Alaska’s youngest female murder convict could get out after successful appeal

Winona Fletcher at her sentencing on Dec. 17, 1986, for the murders of Tom and Ann Faccio and Emelia Elliott. (Fran Durner/Anchorage Daily News archive)

The youngest female ever convicted of murder as an adult in Alaska could be released after nearly 40 years behind bars following a successful court appeal recently.

Winona Fletcher was 14 in 1985 when she and her then-boyfriend robbed and shot to death three Anchorage residents – Tom Faccio, 69, his wife Ann Faccio, 70, and Ann’s sister Emilia Elliott, 75 – after breaking into the family’s home.

It became a particularly infamous case in Alaska’s largest city, both for its violence and randomness.

Fletcher was following the lead of her 19-year-old boyfriend, Cordell Boyd, said one of her attorneys, Marcelle McDannel, whom McDannel said was sex-trafficking Fletcher.

Fletcher never got a fair chance to be tried in juvenile court, because of a general lack of understanding of childhood psychology in the justice system at the time, McDannel said.

“I would say her youth was used against her, not just ignored,” McDannel said. “They were at a loss to explain her behavior, and I think a lot of that is because of a lack of knowledge of the effects of trauma and the different physiology of kids’ brains.”

Winona Fletcher during her sentencing Dec. 17, 1986, for the 1985 murders of Tom and Ann Faccio, and Emelia Elliott. (Fran Durner/Anchorage Daily News archive)

Fletcher’s case landed in adult court after a judge ruled she could not be rehabilitated in the juvenile justice system. When she was 15, she pleaded no contest to three counts of murder, and she was sentenced to the maximum penalty: 297 years in prison, which was later reduced to 135 years.

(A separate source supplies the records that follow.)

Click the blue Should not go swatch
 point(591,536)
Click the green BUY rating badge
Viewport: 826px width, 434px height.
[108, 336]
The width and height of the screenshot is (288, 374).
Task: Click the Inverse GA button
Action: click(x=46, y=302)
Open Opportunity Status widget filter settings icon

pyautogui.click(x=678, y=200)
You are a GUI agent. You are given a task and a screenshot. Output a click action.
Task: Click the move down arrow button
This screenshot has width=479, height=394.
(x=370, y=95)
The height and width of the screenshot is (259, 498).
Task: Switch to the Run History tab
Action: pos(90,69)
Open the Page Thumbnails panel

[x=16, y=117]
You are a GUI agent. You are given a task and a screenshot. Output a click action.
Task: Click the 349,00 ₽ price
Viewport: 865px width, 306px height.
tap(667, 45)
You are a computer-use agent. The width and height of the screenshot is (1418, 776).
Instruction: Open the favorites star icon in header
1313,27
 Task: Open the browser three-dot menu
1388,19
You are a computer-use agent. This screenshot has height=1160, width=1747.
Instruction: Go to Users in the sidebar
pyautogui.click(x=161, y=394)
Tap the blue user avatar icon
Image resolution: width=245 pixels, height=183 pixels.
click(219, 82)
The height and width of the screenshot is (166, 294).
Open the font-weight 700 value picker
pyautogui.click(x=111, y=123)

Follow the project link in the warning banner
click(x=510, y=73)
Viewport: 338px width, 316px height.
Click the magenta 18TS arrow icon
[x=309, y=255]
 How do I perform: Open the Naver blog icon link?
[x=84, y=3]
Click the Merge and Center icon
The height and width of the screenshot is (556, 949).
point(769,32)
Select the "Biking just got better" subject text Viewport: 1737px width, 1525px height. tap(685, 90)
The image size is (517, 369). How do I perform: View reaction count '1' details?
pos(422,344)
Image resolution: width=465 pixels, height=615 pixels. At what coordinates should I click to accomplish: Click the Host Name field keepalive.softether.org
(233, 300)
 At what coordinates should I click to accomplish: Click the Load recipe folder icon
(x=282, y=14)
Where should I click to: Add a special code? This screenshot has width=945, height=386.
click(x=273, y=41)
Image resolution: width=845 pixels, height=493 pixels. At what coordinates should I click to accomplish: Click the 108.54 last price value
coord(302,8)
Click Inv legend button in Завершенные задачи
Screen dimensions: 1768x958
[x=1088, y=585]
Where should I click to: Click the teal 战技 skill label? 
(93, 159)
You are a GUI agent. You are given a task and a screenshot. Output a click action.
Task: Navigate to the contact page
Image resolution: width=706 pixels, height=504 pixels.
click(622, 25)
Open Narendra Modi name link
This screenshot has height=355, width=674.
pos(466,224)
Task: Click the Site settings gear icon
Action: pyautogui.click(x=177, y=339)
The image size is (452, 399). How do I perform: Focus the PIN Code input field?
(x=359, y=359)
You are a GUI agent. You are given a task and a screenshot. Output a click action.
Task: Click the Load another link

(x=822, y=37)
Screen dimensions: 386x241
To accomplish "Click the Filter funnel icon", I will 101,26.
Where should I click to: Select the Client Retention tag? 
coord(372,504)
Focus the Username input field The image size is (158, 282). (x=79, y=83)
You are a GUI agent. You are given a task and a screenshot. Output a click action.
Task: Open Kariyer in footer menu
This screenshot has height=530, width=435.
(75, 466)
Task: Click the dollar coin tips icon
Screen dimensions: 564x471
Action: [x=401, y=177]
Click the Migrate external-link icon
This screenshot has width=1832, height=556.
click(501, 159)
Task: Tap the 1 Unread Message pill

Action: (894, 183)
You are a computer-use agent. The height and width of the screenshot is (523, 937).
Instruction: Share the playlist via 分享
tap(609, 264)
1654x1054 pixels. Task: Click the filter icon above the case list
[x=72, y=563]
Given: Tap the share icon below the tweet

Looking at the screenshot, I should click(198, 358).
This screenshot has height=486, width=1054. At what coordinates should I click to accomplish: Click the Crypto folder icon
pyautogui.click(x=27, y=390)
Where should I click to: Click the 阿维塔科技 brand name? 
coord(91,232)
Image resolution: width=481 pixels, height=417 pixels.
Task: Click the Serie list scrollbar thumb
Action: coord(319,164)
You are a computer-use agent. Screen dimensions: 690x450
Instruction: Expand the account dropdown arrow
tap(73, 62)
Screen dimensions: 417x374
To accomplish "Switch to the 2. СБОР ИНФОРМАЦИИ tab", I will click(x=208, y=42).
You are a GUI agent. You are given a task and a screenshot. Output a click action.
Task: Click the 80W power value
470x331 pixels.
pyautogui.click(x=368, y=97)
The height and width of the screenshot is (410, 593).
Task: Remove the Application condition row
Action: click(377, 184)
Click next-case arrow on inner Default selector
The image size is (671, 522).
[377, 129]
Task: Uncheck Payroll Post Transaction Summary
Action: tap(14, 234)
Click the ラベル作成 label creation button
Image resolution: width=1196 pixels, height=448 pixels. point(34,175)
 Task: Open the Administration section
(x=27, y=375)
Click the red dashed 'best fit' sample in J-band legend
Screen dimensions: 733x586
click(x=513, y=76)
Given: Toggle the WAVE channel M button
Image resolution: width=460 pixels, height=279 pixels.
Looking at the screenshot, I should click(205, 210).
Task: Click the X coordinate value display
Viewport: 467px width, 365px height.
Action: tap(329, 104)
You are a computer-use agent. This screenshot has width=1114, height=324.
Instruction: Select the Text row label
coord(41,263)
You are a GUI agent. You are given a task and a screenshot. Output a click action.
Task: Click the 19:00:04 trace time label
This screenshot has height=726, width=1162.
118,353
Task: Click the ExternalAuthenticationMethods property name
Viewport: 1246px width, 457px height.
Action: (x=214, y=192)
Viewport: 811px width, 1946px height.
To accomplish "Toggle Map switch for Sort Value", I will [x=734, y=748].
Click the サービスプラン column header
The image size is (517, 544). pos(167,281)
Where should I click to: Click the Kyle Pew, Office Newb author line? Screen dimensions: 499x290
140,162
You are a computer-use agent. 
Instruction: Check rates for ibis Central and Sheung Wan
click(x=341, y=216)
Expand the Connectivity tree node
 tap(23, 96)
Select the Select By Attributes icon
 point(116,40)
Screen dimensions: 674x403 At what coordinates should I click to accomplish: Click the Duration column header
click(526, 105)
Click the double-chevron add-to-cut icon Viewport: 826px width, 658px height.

But now, at age 52, Fletcher could get out, after an Alaska Court of Appeals opinion May 12.

Considering Fletcher’s latest appeal in the case, the court cited U.S. Supreme Court decisions, starting in 2005 that “altered the landscape of juvenile sentencing practices” and ultimately found that “children are constitutionally different from adults for purposes of sentencing.”

Alaska legal precedent in the years since Fletcher’s conviction has also resulted in a different handling of juvenile sentences.

The state appeals court opinion says Fletcher’s case should be sent back down to the Superior Court for further litigation. That’s to determine two things: if those legal standards should apply to Fletcher retroactively and, if so, what a new sentence should be.

That means there’s a good chance Fletcher will be released, said McDannel.

“And a lot of this really is because of Winona herself and how well she’s done and how she’s proved everyone wrong about her,” McDannel said. “I mean, she’s already served a lifetime in jail.”

It’s not clear yet if the state will argue to keep Fletcher in prison.

A state assistant attorney general handling Fletcher’s case said Wednesday the Office of Criminal Appeals was evaluating what its next steps would be, including a possible petition for a hearing in the Alaska Supreme Court.